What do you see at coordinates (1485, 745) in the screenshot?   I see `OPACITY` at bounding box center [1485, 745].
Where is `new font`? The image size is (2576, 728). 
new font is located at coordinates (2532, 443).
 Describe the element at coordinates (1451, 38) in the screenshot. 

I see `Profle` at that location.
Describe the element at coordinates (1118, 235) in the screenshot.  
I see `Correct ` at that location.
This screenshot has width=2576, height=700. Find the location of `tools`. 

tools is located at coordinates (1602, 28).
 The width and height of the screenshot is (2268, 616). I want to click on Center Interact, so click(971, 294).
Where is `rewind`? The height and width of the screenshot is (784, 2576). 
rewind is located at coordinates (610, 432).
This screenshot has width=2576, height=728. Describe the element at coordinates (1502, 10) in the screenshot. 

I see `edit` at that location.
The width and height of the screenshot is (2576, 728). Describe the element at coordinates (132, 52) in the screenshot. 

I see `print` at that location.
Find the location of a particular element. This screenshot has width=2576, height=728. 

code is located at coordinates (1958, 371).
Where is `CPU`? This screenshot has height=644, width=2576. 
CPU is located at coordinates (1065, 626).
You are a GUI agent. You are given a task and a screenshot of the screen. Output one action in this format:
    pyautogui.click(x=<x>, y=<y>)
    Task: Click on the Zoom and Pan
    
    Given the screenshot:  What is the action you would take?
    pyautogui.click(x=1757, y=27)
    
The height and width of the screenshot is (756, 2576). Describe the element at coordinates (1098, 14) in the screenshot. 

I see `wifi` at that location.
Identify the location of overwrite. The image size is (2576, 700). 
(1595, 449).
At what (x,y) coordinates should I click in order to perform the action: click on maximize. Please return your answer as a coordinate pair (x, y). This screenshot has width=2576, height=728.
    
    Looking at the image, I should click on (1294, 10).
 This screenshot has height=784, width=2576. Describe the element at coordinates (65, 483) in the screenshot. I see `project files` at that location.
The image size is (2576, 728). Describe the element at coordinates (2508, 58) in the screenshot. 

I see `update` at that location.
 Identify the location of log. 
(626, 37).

— Objectif de la tâche —
Présentez sous forme de liste numérotée les lignes des données qui vont de celle contenant « The width and height of the screenshot is (2576, 728). » jusqu'à celle contenant « CPU is located at coordinates (1065, 626). », ces deux lignes comprises. Omettez les lignes vides.

— Réponse à la tâche —
1. The width and height of the screenshot is (2576, 728). Describe the element at coordinates (132, 52) in the screenshot. 
2. I see `print` at that location.
3. Find the location of a particular element. This screenshot has width=2576, height=728. 
4. code is located at coordinates (1958, 371).
5. Where is `CPU`? This screenshot has height=644, width=2576. 
6. CPU is located at coordinates (1065, 626).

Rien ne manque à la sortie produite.